_content/talks/2012/waza.slide - website - Git at Google

 #_This presentation was the closing keynote of the Heroku Waza conference in January, 2012.
 #_It has been slightly modified here for clarity and for use in the "present" format; the original
 #_used a precursor to that tool.

 Concurrency is not Parallelism
 Waza Jan 11, 2012

 Rob Pike
 r@golang.org

 * Video

 This talk was presented at Heroku's Waza conference in January 2012.

 .link http://vimeo.com/49718712 Watch the talk on Vimeo

 * The modern world is parallel

 Multicore.

 Networks.

 Clouds of CPUs.

 Loads of users.

 Our technology should help.
 That's where concurrency comes in.

 * Go supports concurrency

 Go provides:

 - concurrent execution (goroutines)
 - synchronization and messaging (channels)
 - multi-way concurrent control (select)

 * Concurrency is cool! Yay parallelism!!

 NO! A fallacy.

 When Go was announced, many were confused by the distinction.

 "I ran the prime sieve with 4 processors and it got slower!"

 * Concurrency

 Programming as the composition of independently executing processes.

 (Processes in the general sense, not Linux processes.
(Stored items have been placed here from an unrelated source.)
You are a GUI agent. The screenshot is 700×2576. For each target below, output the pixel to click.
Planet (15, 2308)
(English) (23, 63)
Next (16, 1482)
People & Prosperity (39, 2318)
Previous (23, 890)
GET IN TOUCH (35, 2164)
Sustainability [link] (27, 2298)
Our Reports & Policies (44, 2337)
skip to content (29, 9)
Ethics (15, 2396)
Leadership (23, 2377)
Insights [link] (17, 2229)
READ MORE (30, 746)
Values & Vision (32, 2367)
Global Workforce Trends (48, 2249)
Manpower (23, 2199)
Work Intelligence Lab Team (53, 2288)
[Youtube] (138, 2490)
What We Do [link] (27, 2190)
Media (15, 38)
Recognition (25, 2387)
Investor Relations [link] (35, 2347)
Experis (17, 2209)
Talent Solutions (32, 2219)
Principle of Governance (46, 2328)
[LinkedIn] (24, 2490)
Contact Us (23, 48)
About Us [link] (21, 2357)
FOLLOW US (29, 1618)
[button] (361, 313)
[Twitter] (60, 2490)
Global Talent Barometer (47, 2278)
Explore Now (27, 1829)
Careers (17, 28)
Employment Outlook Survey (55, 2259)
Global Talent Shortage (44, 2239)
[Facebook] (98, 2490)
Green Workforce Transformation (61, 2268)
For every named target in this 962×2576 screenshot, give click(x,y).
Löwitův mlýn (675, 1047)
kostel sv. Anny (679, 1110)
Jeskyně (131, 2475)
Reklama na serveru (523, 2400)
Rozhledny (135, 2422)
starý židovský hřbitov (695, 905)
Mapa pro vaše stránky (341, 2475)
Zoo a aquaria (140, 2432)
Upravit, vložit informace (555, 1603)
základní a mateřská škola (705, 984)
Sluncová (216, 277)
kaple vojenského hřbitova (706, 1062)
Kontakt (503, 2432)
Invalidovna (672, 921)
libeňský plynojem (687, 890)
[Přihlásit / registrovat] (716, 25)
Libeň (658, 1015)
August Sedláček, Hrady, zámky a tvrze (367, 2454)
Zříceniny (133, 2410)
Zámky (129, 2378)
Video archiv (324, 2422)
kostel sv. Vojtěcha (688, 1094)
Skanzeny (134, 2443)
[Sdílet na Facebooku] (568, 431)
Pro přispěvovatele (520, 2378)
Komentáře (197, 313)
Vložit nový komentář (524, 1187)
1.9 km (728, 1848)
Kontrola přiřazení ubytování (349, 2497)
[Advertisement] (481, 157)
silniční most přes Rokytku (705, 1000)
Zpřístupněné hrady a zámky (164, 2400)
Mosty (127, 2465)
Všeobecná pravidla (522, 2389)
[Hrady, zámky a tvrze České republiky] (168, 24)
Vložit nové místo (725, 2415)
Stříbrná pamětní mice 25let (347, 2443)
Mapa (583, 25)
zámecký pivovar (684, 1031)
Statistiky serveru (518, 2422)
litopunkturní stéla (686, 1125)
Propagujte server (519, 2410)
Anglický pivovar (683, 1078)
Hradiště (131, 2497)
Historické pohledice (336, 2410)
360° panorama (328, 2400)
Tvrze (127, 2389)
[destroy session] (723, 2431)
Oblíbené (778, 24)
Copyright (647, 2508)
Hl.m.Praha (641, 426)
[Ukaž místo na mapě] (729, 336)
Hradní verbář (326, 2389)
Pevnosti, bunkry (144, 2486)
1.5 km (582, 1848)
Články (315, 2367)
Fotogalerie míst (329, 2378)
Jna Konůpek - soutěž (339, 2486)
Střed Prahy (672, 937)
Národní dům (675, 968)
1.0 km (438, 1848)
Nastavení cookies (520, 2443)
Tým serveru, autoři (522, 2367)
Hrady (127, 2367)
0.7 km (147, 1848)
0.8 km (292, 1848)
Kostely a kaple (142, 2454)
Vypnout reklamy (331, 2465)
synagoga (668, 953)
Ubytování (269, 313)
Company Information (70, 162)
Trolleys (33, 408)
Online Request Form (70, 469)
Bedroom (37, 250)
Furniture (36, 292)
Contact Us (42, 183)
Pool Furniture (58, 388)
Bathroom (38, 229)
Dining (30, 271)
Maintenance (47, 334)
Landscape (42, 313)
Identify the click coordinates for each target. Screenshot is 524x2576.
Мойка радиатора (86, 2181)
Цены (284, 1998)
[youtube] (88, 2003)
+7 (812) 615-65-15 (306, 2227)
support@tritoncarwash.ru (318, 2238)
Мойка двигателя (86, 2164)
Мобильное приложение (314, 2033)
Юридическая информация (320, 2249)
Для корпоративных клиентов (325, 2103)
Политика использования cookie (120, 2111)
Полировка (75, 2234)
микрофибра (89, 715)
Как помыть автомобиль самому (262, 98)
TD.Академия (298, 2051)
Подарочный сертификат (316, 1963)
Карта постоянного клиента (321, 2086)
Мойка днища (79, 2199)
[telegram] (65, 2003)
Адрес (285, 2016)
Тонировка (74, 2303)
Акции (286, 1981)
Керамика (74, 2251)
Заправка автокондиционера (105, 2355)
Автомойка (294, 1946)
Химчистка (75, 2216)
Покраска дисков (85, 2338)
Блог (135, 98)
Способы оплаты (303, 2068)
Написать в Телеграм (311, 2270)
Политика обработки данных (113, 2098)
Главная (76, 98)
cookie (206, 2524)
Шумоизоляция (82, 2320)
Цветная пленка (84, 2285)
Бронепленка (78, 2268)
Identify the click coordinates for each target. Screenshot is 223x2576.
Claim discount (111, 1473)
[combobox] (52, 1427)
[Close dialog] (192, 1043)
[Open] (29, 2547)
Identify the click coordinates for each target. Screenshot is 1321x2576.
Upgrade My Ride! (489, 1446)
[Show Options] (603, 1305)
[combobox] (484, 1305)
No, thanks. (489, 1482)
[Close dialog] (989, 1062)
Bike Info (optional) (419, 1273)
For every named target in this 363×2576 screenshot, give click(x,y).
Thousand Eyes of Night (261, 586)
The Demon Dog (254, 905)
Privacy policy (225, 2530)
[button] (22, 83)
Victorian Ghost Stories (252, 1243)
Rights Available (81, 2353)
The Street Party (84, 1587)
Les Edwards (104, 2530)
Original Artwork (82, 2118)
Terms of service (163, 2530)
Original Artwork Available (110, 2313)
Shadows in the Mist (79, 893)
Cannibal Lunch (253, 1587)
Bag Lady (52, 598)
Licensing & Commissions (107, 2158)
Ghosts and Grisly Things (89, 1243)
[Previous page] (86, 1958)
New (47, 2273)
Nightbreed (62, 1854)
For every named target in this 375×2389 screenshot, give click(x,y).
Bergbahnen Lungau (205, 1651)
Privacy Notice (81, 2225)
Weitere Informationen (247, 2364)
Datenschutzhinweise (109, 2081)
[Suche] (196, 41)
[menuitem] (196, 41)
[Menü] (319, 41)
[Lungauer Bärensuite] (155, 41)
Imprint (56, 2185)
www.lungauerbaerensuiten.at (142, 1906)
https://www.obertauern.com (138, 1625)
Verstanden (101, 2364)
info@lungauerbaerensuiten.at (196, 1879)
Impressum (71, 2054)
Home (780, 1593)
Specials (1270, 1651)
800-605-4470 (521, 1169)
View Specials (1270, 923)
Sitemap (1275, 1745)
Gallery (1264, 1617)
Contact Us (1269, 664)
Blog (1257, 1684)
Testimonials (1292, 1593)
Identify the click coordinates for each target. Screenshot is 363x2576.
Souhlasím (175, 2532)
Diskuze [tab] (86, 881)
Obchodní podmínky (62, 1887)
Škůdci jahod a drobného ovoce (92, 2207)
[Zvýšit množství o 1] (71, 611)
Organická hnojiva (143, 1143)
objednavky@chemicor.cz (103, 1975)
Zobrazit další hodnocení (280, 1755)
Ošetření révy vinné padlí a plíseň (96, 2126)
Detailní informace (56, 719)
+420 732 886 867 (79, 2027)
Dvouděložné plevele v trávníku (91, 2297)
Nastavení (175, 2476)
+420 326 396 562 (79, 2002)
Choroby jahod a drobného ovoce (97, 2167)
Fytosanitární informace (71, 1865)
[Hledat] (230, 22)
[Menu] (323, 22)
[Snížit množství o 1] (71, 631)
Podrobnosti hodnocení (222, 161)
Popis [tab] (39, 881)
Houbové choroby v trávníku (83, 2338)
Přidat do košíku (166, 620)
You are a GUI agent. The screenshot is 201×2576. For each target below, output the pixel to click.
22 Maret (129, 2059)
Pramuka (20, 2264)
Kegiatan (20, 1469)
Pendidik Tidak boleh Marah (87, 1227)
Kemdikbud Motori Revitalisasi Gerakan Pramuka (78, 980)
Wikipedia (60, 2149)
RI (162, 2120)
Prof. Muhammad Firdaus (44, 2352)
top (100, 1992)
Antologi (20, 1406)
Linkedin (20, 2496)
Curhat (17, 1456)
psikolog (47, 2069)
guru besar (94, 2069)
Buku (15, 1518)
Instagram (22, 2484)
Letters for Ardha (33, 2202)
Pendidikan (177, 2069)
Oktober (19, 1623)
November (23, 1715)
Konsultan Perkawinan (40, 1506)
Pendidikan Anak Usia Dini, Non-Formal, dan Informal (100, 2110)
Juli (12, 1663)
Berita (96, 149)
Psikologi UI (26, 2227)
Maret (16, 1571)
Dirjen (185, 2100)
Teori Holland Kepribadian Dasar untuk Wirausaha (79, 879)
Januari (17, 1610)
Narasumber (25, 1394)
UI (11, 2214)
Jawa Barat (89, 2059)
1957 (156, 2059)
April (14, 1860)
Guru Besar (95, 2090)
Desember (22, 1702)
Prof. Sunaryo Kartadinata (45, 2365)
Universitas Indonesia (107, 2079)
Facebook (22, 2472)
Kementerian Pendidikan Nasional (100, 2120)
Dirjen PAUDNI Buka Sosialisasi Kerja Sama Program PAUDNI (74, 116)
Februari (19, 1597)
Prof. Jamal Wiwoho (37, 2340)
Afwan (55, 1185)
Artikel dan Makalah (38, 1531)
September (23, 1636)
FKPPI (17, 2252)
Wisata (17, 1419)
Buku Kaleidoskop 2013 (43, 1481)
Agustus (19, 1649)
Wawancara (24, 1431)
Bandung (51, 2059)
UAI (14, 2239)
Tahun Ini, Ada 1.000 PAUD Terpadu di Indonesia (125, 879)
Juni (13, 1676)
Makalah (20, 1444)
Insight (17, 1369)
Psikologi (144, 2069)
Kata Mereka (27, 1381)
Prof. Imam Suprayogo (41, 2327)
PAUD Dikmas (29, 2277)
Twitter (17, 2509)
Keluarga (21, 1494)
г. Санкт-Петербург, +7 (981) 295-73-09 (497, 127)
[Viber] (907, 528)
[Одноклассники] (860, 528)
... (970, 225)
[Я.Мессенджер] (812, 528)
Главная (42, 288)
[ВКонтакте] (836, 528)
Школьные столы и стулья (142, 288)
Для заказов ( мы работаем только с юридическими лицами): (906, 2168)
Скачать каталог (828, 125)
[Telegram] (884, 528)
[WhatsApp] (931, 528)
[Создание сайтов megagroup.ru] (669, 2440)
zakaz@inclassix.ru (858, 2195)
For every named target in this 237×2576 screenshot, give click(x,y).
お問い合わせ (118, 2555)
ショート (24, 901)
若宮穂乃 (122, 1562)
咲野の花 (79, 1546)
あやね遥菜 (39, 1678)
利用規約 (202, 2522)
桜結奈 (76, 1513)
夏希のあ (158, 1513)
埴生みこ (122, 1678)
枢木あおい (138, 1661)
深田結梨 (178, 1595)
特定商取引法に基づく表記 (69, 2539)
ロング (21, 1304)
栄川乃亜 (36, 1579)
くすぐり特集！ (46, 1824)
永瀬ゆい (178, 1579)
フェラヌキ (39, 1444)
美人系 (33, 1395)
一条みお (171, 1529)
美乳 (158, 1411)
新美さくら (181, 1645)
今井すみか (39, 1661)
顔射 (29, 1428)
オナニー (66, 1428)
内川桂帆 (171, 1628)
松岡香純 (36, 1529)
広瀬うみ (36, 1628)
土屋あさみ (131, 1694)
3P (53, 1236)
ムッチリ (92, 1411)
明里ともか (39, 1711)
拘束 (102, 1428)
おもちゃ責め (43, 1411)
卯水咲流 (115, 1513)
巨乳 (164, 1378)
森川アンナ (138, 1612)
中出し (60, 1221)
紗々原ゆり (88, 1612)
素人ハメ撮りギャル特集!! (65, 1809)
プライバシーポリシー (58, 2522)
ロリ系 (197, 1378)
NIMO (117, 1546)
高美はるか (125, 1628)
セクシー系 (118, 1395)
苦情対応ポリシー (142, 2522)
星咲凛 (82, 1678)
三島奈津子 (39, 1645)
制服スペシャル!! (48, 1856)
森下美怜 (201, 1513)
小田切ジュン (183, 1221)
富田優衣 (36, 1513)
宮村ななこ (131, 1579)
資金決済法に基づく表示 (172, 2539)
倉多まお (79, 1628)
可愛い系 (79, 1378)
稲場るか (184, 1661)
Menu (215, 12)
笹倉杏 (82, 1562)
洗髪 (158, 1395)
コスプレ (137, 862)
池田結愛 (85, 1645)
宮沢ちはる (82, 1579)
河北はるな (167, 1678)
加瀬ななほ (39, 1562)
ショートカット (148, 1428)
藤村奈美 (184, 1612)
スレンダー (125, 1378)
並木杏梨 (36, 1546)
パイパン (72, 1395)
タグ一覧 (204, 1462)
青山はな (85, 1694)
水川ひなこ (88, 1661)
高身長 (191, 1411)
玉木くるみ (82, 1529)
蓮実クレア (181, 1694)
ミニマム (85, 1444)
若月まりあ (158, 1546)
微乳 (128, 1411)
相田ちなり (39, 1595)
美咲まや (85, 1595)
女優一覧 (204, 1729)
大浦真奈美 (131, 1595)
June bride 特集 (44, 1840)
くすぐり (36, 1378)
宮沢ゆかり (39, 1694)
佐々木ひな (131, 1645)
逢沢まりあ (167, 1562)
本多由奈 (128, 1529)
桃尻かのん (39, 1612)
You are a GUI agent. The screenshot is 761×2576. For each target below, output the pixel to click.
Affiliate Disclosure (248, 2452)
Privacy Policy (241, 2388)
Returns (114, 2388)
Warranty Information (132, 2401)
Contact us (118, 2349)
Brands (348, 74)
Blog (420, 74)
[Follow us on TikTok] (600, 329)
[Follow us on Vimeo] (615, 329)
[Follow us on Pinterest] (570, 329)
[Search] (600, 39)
Famously hard to define.)

 * Parallelism

 Programming as the simultaneous execution of (possibly related) computations.

 * Concurrency vs. parallelism

 Concurrency is about dealing with lots of things at once.

 Parallelism is about doing lots of things at once.

 Not the same, but related.

 Concurrency is about structure, parallelism is about execution.

 Concurrency provides a way to structure a solution to solve a problem that may (but not necessarily) be parallelizable.

 * An analogy

 Concurrent: Mouse, keyboard, display, and disk drivers.

 Parallel: Vector dot product.

 * Concurrency plus communication

 Concurrency is a way to structure a program by breaking it into pieces that can be executed independently.

 Communication is the means to coordinate the independent executions.

 This is the Go model and (like Erlang and others) it's based on CSP:

 C. A. R. Hoare: Communicating Sequential Processes (CACM 1978)

 * Gophers

 This is too abstract. Let's get concrete.

 * Our problem

 Move a pile of obsolete language manuals to the incinerator.

 .image waza/gophersimple1.jpg

 With only one gopher this will take too long.

 * More gophers!

 .image waza/gophersimple3.jpg

 More gophers are not enough; they need more carts.

 * More gophers and more carts

 .image waza/gophersimple2.jpg

 This will go faster, but there will be bottlenecks at the pile and incinerator.
 Also need to synchronize the gophers.
 A message (that is, a communication between the gophers) will do.

 * Double everything

 Remove the bottleneck; make them really independent.

 .image waza/gophersimple4.jpg

 This will consume input twice as fast.

 * Concurrent composition

 .image waza/gophersimple4.jpg
 The concurrent composition of two gopher procedures.

 * Concurrent composition

 This design is not automatically parallel!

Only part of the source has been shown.